TRY IT:
Every line below that mentions the word "options" should be copied out.

RECORDS SHOWN:
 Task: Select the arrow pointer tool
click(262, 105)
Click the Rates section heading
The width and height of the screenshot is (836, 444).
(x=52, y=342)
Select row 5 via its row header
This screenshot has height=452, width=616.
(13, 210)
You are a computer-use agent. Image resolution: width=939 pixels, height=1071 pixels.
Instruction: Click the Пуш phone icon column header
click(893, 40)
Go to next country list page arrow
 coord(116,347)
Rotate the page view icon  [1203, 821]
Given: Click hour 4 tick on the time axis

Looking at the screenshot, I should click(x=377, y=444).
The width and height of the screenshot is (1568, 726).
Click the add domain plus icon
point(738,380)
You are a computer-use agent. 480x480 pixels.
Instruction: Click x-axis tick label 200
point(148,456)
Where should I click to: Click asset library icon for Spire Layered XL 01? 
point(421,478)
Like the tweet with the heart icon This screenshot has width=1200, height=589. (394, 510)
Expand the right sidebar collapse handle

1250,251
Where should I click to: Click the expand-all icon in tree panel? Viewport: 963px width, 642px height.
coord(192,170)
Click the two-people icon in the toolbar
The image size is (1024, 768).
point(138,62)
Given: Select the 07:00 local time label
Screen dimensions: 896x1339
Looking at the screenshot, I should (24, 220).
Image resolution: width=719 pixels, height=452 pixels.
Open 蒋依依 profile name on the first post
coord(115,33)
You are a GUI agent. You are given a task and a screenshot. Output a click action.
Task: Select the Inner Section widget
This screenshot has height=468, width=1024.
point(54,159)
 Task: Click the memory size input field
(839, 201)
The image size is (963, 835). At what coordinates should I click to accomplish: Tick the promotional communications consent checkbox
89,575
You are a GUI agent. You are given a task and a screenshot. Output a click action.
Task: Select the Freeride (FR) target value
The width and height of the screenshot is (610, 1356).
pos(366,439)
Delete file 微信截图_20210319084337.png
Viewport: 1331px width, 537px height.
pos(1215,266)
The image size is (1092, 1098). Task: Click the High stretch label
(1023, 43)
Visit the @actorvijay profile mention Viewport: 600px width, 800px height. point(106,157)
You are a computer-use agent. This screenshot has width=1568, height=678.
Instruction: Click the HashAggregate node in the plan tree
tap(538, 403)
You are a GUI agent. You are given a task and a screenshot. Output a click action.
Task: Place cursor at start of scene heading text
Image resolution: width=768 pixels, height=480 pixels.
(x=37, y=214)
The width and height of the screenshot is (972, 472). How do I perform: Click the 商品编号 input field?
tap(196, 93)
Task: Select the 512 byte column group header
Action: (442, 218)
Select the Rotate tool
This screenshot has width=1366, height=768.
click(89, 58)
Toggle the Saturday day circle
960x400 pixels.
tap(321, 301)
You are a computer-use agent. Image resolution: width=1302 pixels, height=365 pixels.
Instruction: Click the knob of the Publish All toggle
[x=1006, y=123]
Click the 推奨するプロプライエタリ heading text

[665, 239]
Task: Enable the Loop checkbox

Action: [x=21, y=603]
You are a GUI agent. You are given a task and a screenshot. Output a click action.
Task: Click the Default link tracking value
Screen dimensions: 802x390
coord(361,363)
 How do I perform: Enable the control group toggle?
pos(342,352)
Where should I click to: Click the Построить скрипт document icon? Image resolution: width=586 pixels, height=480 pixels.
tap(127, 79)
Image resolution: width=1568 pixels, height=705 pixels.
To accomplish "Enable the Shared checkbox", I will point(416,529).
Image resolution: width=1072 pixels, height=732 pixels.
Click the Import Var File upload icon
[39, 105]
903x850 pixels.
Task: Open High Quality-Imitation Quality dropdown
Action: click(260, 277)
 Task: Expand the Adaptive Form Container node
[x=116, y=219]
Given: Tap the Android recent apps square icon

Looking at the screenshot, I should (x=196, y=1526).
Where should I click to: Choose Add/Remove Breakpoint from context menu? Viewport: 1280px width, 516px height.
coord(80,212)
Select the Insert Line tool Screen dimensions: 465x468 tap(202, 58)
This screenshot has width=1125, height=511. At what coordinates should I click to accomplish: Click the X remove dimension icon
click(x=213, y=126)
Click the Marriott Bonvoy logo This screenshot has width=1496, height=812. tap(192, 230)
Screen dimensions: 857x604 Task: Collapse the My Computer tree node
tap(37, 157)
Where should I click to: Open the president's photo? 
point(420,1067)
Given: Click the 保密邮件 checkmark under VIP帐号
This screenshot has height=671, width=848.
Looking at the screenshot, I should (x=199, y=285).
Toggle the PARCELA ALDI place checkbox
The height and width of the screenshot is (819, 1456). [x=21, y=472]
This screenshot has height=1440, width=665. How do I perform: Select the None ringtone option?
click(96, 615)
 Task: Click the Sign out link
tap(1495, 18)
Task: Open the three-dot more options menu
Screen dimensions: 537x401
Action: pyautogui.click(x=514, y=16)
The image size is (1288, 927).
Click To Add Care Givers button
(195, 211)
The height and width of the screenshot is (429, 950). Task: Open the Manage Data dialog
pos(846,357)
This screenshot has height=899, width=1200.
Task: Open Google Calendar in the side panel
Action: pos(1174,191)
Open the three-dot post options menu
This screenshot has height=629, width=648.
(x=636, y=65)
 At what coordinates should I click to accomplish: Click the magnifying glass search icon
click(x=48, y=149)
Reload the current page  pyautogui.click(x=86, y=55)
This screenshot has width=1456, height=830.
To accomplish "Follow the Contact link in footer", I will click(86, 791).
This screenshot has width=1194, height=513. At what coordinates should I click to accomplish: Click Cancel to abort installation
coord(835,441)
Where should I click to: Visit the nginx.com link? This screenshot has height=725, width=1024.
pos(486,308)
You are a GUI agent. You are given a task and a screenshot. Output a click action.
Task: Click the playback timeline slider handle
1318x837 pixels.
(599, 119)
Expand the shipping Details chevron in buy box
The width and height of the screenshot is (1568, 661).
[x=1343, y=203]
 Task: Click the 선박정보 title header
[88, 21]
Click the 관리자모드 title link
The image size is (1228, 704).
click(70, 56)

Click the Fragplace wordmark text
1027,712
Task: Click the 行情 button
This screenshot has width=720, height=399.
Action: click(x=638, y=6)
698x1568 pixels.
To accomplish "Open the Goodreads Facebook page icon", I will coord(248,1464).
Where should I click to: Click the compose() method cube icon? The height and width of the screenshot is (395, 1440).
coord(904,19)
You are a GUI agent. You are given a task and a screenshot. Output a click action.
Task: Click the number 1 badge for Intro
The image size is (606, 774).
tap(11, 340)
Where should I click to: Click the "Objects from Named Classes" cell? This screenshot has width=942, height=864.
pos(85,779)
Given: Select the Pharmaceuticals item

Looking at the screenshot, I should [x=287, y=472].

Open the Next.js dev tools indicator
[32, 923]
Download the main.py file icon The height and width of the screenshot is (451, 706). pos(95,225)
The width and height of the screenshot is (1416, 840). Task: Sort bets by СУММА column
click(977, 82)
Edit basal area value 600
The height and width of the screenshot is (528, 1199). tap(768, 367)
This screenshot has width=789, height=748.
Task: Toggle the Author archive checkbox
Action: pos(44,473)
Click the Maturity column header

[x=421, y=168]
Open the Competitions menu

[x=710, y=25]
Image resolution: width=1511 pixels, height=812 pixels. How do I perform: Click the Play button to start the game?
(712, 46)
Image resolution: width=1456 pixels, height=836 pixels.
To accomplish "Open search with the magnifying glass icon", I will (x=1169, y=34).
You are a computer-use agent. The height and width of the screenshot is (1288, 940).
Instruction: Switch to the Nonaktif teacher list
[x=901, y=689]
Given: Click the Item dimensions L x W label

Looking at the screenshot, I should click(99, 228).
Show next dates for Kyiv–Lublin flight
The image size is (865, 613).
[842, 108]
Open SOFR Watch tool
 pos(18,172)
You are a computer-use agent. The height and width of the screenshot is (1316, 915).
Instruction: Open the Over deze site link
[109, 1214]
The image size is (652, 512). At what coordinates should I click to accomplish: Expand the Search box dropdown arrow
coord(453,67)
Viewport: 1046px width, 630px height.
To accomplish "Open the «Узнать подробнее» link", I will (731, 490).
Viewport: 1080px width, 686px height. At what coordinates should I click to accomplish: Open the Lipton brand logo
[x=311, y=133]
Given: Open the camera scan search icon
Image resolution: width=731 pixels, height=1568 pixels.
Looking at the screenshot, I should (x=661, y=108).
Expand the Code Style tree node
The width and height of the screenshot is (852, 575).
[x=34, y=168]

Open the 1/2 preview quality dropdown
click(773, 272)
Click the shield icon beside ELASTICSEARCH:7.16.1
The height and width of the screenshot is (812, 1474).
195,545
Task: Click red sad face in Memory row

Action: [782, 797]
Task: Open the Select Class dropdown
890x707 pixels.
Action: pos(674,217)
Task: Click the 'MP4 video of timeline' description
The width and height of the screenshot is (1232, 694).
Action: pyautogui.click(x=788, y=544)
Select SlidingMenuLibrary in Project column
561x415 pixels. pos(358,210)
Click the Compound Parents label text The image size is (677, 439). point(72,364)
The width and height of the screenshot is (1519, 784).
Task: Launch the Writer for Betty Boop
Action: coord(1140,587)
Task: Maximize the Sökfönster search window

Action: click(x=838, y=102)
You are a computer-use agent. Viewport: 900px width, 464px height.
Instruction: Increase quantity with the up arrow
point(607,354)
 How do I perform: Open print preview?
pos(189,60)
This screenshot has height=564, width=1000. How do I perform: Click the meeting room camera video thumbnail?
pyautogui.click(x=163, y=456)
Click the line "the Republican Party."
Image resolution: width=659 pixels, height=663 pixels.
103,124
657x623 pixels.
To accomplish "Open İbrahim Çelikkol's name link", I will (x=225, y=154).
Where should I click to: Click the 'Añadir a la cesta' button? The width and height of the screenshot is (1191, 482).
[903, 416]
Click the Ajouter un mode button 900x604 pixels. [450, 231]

THE COMPLETED TASK:
Task: Open the three-dot more options menu
Open the three-dot post options menu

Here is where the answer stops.